Following the 2009 season, which saw the Falcons finish with a 9-7 record, Atlanta needed a better option at wide receiver than Michael Jenkins even though they had Roddy White. While White had 85 receptions for 1,153 receiving yards and 11 touchdown catches, Jenkins only had 50 receptions for 635 yards and one touchdown in 2009.
The second aspect of this is that the Falcons decided to take LB Sean Weatherspoon with the No. 19 pick in the 2010 NFL Draft, instead of adding WR Dez Bryant who was drafted No. 24 by the Dallas Cowboys.
Weatherspoon has been a disappointment in the NFL, and his four seasons in Atlanta (2010-14) only produced 290 combined tackles, 8.0 sacks, one forced fumble, two fumble recoveries and two interceptions. During that same span, Bryant had 381 receptions, 5,424 receiving yards and 56 touchdowns. Bryant also had two punt return touchdowns during his rookie season.
Even though Weatherspoon was selected in 2010, the Falcons were able to finish the 2010 season with a 13-3 record but ultimately lost to the Green Bay Packers 48-21 in the NFC Divisional Round. Would a wideout duo of Bryant and White have helped them possibly make it to the Super Bowl that season? We will never know, but it would have still been an upgrade over Jenkins.
The next aspect of this “what if” is Julio Jones being selected as the No. 6 pick in 2011 by Atlanta. It was a costly pick for the Falcons, as they gave up five draft picks to move from the No. 27 slot up to No. 6, and selecting Bryant the previous year would have left them with those five draft picks.
The draft picks that Atlanta traded to the Cleveland Browns in the 2011 draft are as follows:
2011: First-round pick (No. 27), second-round pick (No. 59) and fourth-round pick (No. 124)
2012: First-round pick (No. 22) and fourth-round pick (No. 118)
It was a costly trade that left the Falcons without five picks in two drafts, and left them with no first-round pick in 2012. Had they selected Bryant in 2010, they could have used those five picks to bolster their defense and add depth to both their offensive line and defensive line.
The impact of their decision to trade for Jones in 2011 did not catch up to them immediately — made the playoffs in 2011 and 2012 — they are feeling them now. In 2013, Atlanta finished with a 4-12 record, and 6-10 and 8-8 finish the past two seasons. The franchise is finding out how costly that decision in 2011 was, and there is a chance that the real decline hasn’t fully come to fruition at this point.
Looking back at the 2010 draft, and with Bryant already being selected by the Falcons, the Cowboys could have gone a number of ways with the No. 24 pick.
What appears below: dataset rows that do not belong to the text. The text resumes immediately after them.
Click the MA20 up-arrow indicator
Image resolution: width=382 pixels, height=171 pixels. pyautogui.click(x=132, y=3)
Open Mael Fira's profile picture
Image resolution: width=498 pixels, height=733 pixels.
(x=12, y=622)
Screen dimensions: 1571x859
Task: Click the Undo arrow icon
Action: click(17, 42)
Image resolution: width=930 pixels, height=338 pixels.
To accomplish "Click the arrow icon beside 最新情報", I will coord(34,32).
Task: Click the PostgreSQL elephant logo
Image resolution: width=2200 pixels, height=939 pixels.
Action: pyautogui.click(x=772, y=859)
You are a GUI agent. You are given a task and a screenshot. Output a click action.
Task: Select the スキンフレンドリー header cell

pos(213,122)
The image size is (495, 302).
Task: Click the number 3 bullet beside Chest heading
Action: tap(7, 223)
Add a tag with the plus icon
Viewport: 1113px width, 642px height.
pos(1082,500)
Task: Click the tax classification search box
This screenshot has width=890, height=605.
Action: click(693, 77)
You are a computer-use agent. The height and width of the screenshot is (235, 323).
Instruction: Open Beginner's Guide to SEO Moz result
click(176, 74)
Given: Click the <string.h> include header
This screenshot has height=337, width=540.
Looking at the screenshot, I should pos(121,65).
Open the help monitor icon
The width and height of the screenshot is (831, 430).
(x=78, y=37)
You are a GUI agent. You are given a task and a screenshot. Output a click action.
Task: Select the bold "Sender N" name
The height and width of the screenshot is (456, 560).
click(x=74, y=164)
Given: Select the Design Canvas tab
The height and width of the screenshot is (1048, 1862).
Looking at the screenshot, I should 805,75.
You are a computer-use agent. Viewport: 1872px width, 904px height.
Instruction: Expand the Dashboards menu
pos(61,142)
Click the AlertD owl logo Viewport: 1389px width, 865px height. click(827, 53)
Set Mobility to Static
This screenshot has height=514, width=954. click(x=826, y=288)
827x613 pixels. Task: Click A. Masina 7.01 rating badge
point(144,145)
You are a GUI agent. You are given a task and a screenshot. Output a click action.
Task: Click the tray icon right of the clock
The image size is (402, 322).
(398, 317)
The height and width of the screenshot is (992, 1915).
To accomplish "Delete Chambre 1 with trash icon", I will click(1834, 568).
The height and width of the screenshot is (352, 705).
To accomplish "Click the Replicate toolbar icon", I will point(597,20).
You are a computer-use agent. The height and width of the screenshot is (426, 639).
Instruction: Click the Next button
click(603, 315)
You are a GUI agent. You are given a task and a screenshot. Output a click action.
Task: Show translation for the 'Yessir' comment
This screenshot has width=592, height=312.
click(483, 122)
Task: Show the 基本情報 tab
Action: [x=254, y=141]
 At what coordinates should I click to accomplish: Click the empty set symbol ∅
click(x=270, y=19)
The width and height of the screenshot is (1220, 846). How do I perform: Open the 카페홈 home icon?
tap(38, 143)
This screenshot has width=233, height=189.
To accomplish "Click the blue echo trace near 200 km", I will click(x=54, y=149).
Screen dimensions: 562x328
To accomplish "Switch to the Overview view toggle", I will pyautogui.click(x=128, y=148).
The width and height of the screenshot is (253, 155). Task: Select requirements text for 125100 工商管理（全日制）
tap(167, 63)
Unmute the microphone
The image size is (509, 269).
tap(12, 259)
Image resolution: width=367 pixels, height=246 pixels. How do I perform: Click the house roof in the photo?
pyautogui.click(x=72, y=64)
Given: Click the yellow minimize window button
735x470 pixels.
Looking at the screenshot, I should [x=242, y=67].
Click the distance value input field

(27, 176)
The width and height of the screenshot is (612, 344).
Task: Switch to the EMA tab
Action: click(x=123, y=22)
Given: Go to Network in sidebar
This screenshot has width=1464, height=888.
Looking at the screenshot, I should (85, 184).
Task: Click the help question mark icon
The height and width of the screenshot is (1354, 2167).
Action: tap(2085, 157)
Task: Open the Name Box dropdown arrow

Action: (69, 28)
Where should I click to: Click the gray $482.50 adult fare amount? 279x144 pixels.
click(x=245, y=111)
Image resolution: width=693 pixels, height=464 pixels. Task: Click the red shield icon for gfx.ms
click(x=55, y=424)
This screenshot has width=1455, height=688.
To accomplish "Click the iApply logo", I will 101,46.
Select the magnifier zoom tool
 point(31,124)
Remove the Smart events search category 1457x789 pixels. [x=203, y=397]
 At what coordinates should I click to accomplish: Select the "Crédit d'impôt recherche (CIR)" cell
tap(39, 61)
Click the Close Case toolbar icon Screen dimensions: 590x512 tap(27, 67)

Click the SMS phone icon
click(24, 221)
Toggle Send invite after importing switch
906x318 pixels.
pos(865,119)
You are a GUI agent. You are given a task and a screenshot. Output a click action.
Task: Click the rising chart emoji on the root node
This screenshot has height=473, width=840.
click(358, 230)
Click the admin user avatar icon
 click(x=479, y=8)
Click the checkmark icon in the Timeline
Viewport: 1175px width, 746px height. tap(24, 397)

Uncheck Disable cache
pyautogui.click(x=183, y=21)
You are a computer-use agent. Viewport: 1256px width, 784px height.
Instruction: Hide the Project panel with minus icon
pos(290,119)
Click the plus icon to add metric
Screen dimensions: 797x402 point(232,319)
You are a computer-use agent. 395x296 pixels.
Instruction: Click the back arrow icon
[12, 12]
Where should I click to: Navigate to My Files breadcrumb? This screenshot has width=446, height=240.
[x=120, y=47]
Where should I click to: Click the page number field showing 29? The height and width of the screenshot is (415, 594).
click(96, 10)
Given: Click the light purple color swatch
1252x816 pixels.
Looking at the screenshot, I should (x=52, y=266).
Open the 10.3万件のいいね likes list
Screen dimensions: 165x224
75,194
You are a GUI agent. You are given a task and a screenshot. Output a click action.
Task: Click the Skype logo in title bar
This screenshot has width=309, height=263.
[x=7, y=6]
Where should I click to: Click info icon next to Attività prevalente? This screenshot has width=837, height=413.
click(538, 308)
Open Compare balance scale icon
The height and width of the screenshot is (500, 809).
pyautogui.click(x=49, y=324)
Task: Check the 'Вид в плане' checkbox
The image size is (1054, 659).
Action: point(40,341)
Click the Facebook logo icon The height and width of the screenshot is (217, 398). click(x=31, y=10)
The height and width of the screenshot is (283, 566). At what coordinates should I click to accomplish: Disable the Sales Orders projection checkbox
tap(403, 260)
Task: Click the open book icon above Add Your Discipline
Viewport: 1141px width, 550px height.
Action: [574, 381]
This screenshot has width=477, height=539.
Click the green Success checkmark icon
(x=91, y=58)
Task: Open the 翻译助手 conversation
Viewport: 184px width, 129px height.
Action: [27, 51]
Cornerback Devin McCourty (Rutgers) was available and selected by the New England Patriots (No. 27), defensive end Jerry Hughes (No. 31), safety T.J. Ward (No. 38) and tight end Rob Gronkowski (No. 42), all of whom would have fit with the Cowboys. Gronkowski might have made the least amount of sense because they already had Jason Witten at the position.
Dallas ended the 2009 season with an 11-5 record but were blown out by the Minnesota Vikings 34-3 in the NFC Divisional Round after their Wild-Card victory over the Philadelphia Eagles. They could have ended up selecting Jones in 2011 but he may not have been available for the Cowboys to draft with the No. 9 pick. With Jones already selected by the Falcons, the Cowboys selected tackle Tyron Smith, but without Bryant, they might have traded up or taken Jones at with the ninth pick in 2011.
The Cowboys switched coaches in the middle of the 2010 season following a 1-7 start with Wade Phillips at the helm, and Jason Garrett was named the new head coach in Dallas. The team finished 2010 with a 6-10 record and finished with an 8-8 record from 2011-13. In 2014, they played to a 12-4 record before losing to the Packers in the divisional round after a controversial call on a possible Bryant catch. This past season left them struggling with injuries to quarterback Tony Romo and Bryant, and a 4-12 season appears to be the result for years to come if major offensive weapons are lost for a lengthy period.
The ripple effect that Bryant being selected by the Falcons in 2010 would have had might have changed the outcome of several teams besides Dallas and Atlanta, and likely would have spared Mike Smith his coaching job in Atlanta. But it also could have cost Garrett his in Dallas.
If Atlanta had gone about things differently in 2010 and 2011, there is no guarantee that the players they could have selected with the five draft picks they traded away would have amounted to anything. On the other hand, they would still have an elite receiver in Bryant and five picks that could have kept them on the rise instead of in a place of despair.